Comparing Speakers and Level Matched A/B Comparisons

December 7 2016, 06:00
When I review speakers, I make a point of doing my continuous (20-second) averaging room/power curves (moving a microphone slowly over a 1 x 1 x 5’ area at head level at the listening couch) with an AudioControl SA-3051 RTA. This gives me a good idea of just how effectively a speaker pair can deliver flat power to a typical listening area. It continues to amaze me that a simple measurement such as this can do such a good job of dissecting the spectral balance of a group of speakers in a good room. Invariably, speakers that do well with this measurement sound more realistic to me than those that do not.

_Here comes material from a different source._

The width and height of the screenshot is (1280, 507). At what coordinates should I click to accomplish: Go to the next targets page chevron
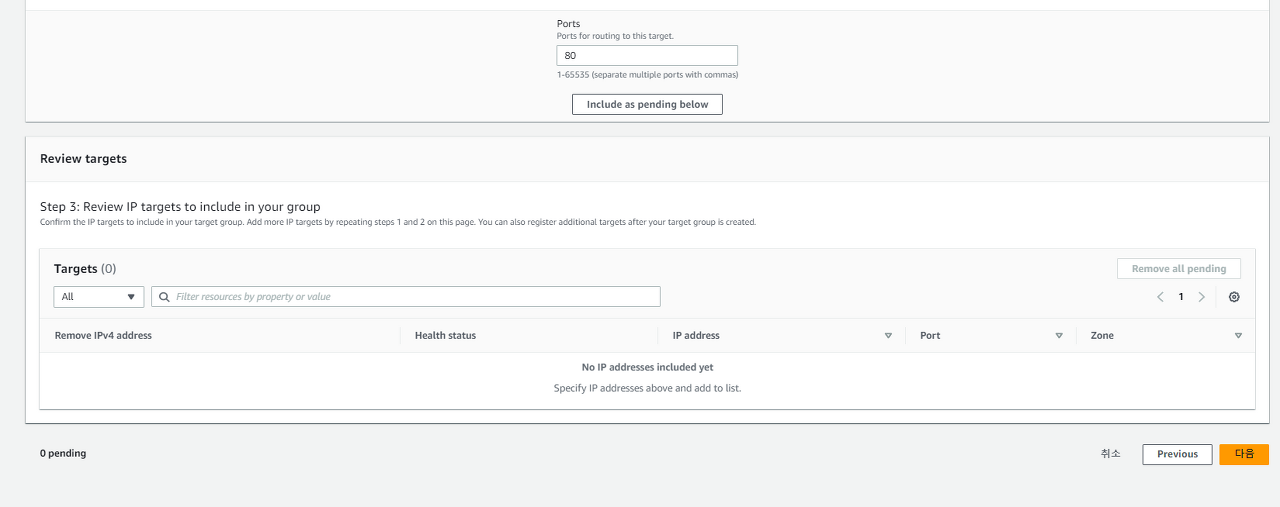click(1202, 297)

At least this is the case with really good recordings. 

In addition, to validate my measurement discoveries, I always perform level matched A/B comparisons between the units under test and some “reference” models I keep on hand. (The primary measurements are nearly always done in one room, and the primary comparisons are nearly always done in another, to weed out both negative and positive room-related anomalies.) Because those reference systems are pretty good, and also because I attempt to compare speakers with similar conceptual approaches to good sound and similar placement requirements, A/B evaluations can possibly do more to make a review worthwhile than the measured curves. Certainly, they are as important as the latter.

I have also pointed out in some of my reviews that when I do level-matched comparisons of stereo pairs, I try to set up the systems AB – AB style, as opposed to AB – BA. (In this case, each of the two units in one pair is A and each of the two units in the other pair is B.) I also position them on a mid-distance soundstage that is reasonably well centered in relation to my seating position. This arrangement keeps the units in each pair the same distance apart, although it does make it tricky to determine precisely and quickly which pair has the most exacting center focus.

While some critics make a big deal out of center focus and precise imaging stability in the middle of the soundstage, I consider enveloping spaciousness, breadth, and frontal blending to be more important. However, there is no doubt that good central focus can be very important with solo performances, particularly those dealing with the voice. In any case, when listening for proper center focus, my AB – AB arrangement only requires me to shift my head somewhat left and right to the sides when doing the A/B switching. On the other hand, when listening for spaciousness, breadth, and frontal blending, I can listen critically, enjoy the sound, and sit still.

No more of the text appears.